■ **How to complete this task**
Among these records, which lines include "output"? Copy them out.

----- Material provided

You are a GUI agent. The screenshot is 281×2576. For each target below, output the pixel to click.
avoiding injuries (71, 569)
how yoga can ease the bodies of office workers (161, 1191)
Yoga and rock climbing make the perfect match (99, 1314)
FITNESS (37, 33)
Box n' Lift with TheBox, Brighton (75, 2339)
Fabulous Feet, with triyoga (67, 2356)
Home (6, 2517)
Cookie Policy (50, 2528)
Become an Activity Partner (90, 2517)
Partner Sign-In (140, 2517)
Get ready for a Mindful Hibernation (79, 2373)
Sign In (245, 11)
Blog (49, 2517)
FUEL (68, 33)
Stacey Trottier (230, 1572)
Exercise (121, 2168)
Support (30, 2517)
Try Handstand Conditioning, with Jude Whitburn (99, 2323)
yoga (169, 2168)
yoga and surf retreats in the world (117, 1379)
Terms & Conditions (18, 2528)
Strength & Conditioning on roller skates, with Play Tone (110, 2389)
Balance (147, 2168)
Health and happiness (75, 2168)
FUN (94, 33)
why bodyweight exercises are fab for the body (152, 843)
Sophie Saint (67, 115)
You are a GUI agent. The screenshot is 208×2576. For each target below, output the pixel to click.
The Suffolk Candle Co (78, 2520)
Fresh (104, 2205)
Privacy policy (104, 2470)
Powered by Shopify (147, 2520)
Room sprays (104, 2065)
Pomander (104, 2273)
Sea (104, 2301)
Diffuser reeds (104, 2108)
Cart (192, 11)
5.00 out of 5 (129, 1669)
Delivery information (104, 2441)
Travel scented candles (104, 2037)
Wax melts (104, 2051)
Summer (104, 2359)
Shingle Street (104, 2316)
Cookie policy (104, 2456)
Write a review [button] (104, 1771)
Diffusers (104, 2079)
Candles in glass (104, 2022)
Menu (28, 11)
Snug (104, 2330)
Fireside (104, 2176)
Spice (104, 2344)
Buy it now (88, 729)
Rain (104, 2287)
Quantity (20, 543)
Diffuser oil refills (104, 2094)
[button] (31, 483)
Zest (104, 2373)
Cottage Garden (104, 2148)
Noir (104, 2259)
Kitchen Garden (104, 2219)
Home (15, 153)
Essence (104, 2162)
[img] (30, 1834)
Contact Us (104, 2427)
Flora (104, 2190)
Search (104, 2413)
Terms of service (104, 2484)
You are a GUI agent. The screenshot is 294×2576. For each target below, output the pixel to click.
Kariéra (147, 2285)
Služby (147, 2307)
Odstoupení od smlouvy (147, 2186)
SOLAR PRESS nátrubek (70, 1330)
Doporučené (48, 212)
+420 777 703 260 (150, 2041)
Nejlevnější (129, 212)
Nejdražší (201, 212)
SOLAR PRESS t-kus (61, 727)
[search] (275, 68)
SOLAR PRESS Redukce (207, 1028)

----------

■ **Solution**
You are a GUI agent. The screenshot is 281×2576. For each target below, output the pixel to click.
You are a GUI agent. The screenshot is 208×2576. For each target below, output the pixel to click.
You are a GUI agent. The screenshot is 294×2576. For each target below, output the pixel to click.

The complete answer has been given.